Lot n° 749

MALLARMÉ, Stéphane. Un coup de dés jamais n'abolira le hasard. Épreuves corrigées. [Paris, Imprimerie Firmin-Didot, novembre 1897]. In-folio (380 x 282 mm) de (21) pages ; conservé sous étui-chemise de maroquin et daim marron, double titre...

Estimation : 40 000 / 60 000 €
Adjudication : 72 390 €
Description
en romains et italiques mosaïqué en lettres de maroquin marron sur le premier plat (P.-L. Martin, 1963).

►Très rare jeu d'épreuves du grand poème de la modernité.

Il comporte 21 corrections autographes de Mallarmé aux feuillets suivants : [3]r et [4]v (indication d'alignement au crayon rouge ; [4]v et [5]r (deux corrections typographiques au crayon noir et sept indictions d'alignement au crayon rouge ; [5]v (trois corrections typographiques au crayon noir) ; [9]v (une correction typographique au crayon noir et une indication d'alignement au crayon rouge); [10]v et [11]r (deux indications d'alignement au crayon rouge) ; [11]v et [12]r (une correction typographique au crayon noir et trois indications d'alignement au crayon rouge, dont un repentir).

▬On a joint les trois lithographies d'Odilon Redon pour illustrer le Coup de dés, ainsi que deux lettres autographes signées du peintre à Stéphane Mallarmé.

• Les lithographies de Redon (env. 380 x 240 mm) sont tirées en noir sur papier de Chine.
Elles représentent une femme de profil et des dés, une tête d'enfant et une sirène.

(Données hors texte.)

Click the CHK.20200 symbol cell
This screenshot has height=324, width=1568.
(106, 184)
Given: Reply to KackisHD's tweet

Les deux premières sont signées dans la pierre du monogramme de Redon ; la troisième n'est pas signée.

• Le premier document autographe est un billet de courtoisie sur bristol bleu (2 pages 88 x 113 mm, daté du 19 juillet 1889, encre noire, enveloppe timbrée).

• Le second, daté du 20 avril 1898 (2 pages 178 x 110 mm, encre noire, enveloppe timbrée),
est très important pour l’histoire du projet d'illustration du Coup de dés. Redon, à qui Vollard
a "montré des papiers superbes", s'apprête à graver sur pierre ses dessins :

"... je crois que, pour l'unité, nous pourrions tenter l'impression des lithographies sur papier blanc, c'est-à-dire sur celui du texte, bien que séparément placées ; je me propose de dessiner blond et pâle afin de ne pas contrarier l'effet des caractères, ni leur variété nouvelle. J'ai les pierres au grainage, c'est vous dire que je serai bientôt à l'œuvre..."

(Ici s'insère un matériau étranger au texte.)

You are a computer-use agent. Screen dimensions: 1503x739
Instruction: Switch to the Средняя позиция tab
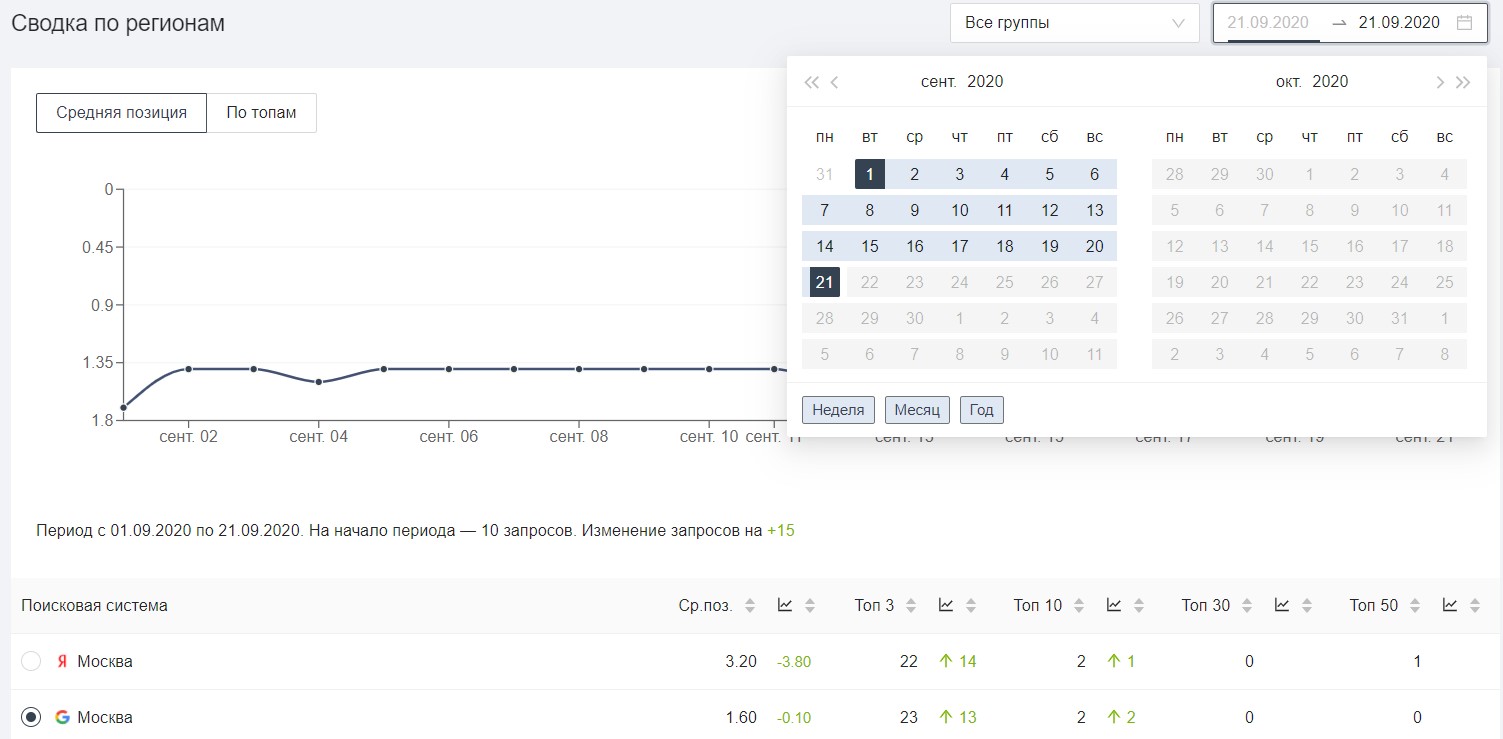click(121, 113)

►Les épreuves du Coup de dés sont le seul témoignage de ce Livre impossible dont l'architecture typographique, ordonnancée par l'auteur, est inséparable du poème.

Le projet d'un "grand poème typographique et cosmogonique" (Paul Claudel) existait peut-être dès 1895.
Une première ébauche fut donnée le 4 mai 1897 par une prépublication dans la revue britannique Cosmopolis. "Dans cette prépublication toutefois, l'innovation était limitée par les nécessités techniques de fabrication de la revue : l'unité n'en était pas la double page, mais la page simple, ce qui majorait singulièrement la verticalité du poème au détriment de son expansion horizontale" (Bertrand Marchal).

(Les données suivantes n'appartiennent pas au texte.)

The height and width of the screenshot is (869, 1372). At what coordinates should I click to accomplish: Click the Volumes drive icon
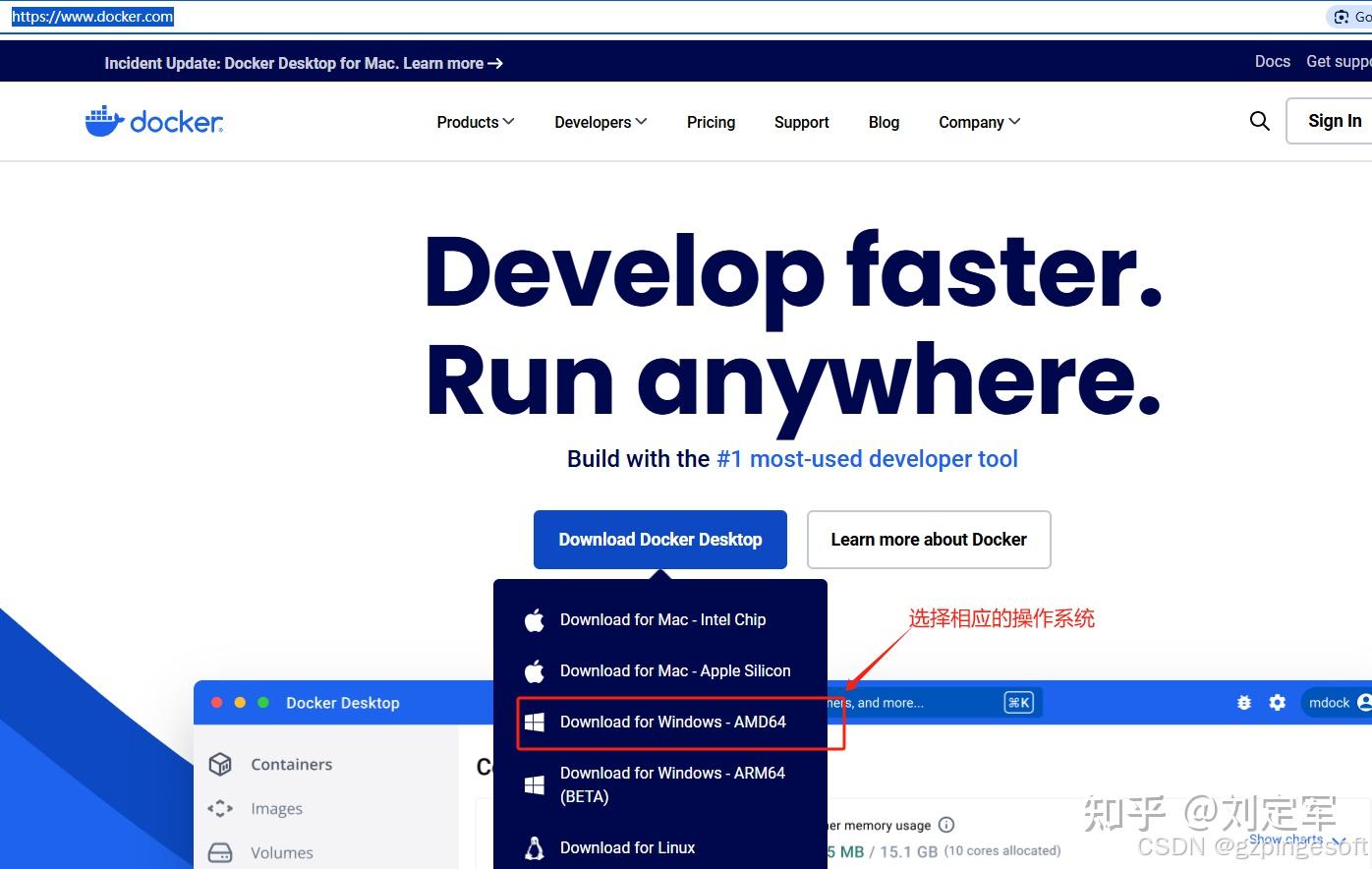coord(221,852)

Le poème tel que le voulait Mallarmé n'existait donc pas encore, ce qu'il explique dans une lettre à Gide datée du 14 mai : "Ainsi cette tentative, une première, ce tâtonnement ne vous ont pas choqué, encore se présentent-ils mal.
Cosmopolis a été crâne et délicieux ; mais je n'ai pu lui présenter la chose qu'à moitié, déjà, c'était, pour lui, tant risquer !". Après cette "tentative", ce "tâtonnement", une édition du poème est entreprise à l'été 1897.

Le projet réunit l'éditeur Ambroise Vollard et le peintre Odilon Redon. Mallarmé apporta le manuscrit tel qu'il devait être imprimé à Firmin-Didot, les phrases et les mots ayant une place très précise dans l'espace des double pages :
blancs, interlignes, marges, décalages devaient être parfaitement respectés. Les premières épreuves de l'imprimeur furent remises à Mallarmé au début du mois de juillet 1897.
Mais l'impression posant des problèmes typographiques inédits, aucun des jeux d'épreuves qui lui furent présentés ne le satisfirent.

Le 15 septembre, Mallarmé écrivait à Vollard : "Vous savez que la maison Didot traîne infiniment :
j'ai eu trois fois des épreuves, mais à des mois d'intervalle, les intermédiaires assez satisfaisantes ; les dernières, inconsidérément et sans indication mienne, modifiées. Tout ceci de petits ennuis, tout en présentant cette gravité que je n'ai encore tenu rien d'assez net pour le communiquer à Redon. Je viens d'écrire, de presser et espère avoir quelque-chose de propre cette fois-ci".

Entre juillet et novembre 1897, Mallarmé reçut au moins cinq séries d'épreuves, à raison d'une série par mois. Chacune était composée de quatre ou cinq jeux : le poète renvoyait un jeu corrigé
à l'imprimeur, en gardait un autre comme "témoin" pour lui, et distribuait les quelques autres,
non corrigés, à ses amis.

■ Il ne subsiste que 15 jeux d'épreuves, dont 10 plus ou moins corrigés.

Deux jeux sont conservés à la Bibliothèque nationale de France, quatre (dont trois incomplets) à la Houghton Library (Harvard), et un autre à la Bibliothèque Jacques Doucet. En mains privées : celui de Pierre Bergé (anciennement coll. André Rodocanachi), celui de Louis Clayeux, et les six jeux qui ont réapparu à la la vente De la bibliothèque de Stéphane Mallarmé (cat. Sotheby's, 15 octobre 2015, n° 164)

Les difficultés de l'impression, le retard dans les illustrations d'Odilon Redon et la mort prématurée de Mallarmé feront que le livre ne sera pas édité. En 1914, les éditions de la Nouvelle Revue française publieront le poème, mais bien différemment de ce que voulait Mallarmé : sans les illustrations, avec la préface de la revue Cosmopolis et des caractères d'imprimerie très différents de ceux de Firmin-Didot.

Provenance :
•Edmée MAUS et
•André RODOCANACHI, avec les ex-libris.

Pli vertical avec piqûres légères sur tous les feuillets ; pâles rousseurs sur les lithographies.

Mallarmé, Œuvres complètes, I, éd. de B. Marchal, Bibliothèque de la Pléiade, 1998, 16-817 & 1315-1327. – Mellerio (Redon), 1923, n° 186, 187 et 188.